Tag Archives: University of the West of England (UWE)

Using comic books to explain forensic science in court

Caption: The cover of Understanding Forensic DNA analysis booklet. Credit: Comic credit: artist Mark Brown Funding credit: Leverhulme Trust and Arts Council England Courtesy: SISSA MediaLab

A February 5, 2025 news item on phys.org describes science communication intended for the courtroom,

Imagine being summoned as a juror in a murder trial. The expert responsible for analyzing DNA traces at the crime scene has just explained that they match the defendant’s profile. “Then the culprit must be them,” you think.

At this point, however, the expert adds, “The sample, however, is partially degraded.” What does this mean? How does this information affect your judgment? The scientist further explains that there is a one-in-a-billion probability that other people could match the identified genetic profile. How significant is this new information? Is this probability high or negligible? What is your verdict now?

“The decisions being taken by members of juries are just so vitally important and often they’re shaped by their understanding of the forensic evidence that’s being presented,” explains Dr. Andy Ridgway, Senior Lecturer in Science Communication at the University of the West of England, UWE Bristol, and one of the study’s authors of a study appearing in the Journal of Science Communication (JCOM).

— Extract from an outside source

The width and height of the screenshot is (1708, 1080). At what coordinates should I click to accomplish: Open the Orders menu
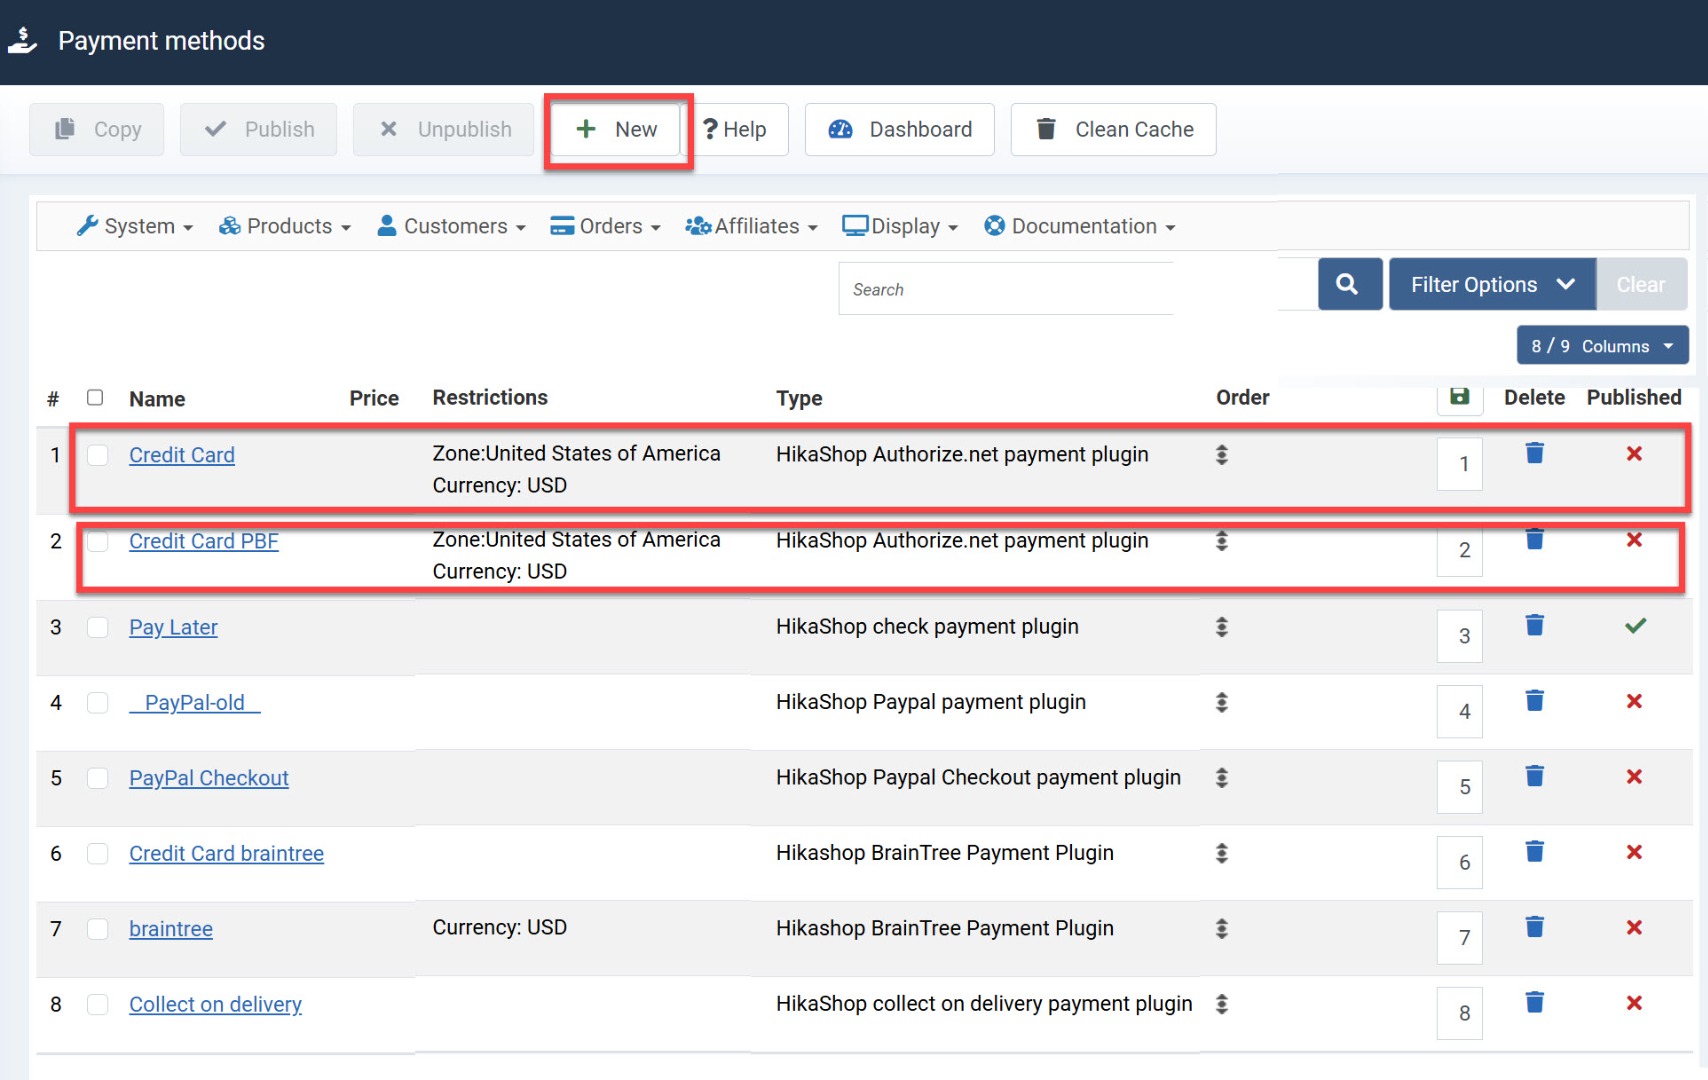[606, 227]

“They often have little to no science background and frequently lack prior knowledge of the forensic techniques they are expected to assess in making their decision.” This is a widespread issue, and scientific literature on the subject suggests that understanding of science in courtrooms is often quite limited.

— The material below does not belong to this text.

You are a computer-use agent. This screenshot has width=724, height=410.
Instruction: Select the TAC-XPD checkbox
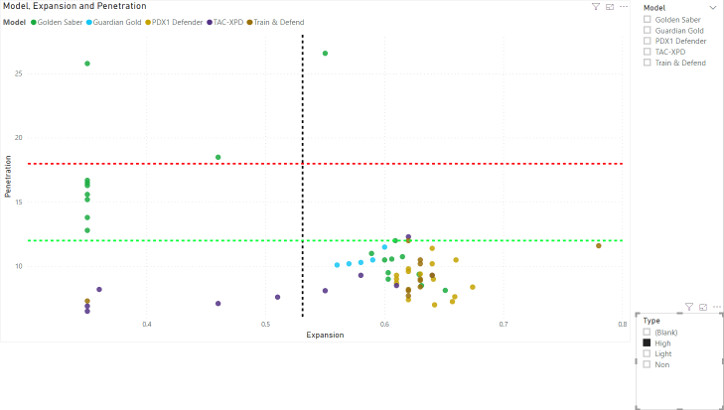pyautogui.click(x=648, y=52)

A February 5, 2025 SISSA MediaLab press release on EurekAlert, which originated the news item, provides a little more information,

The Evidence Chamber, the project within which the research described in JCOM was developed, was created precisely to explore how non-experts understand scientific evidence in judicial proceedings, combining forensic science, digital technology, and public engagement. The Evidence Chamber was developed by the Leverhulme Research Centre for Forensic Science at the University of Dundee (Scotland) in collaboration with Fast Familiar, a collective of digital artists specializing in interactive experiences. A team from UWE Bristol, including Izzy Baxter, a student studying for an MSc Science Communication at the time, was involved in analyzing the data collected during the research phase aimed at testing the use of comics as a tool for communicating forensic science.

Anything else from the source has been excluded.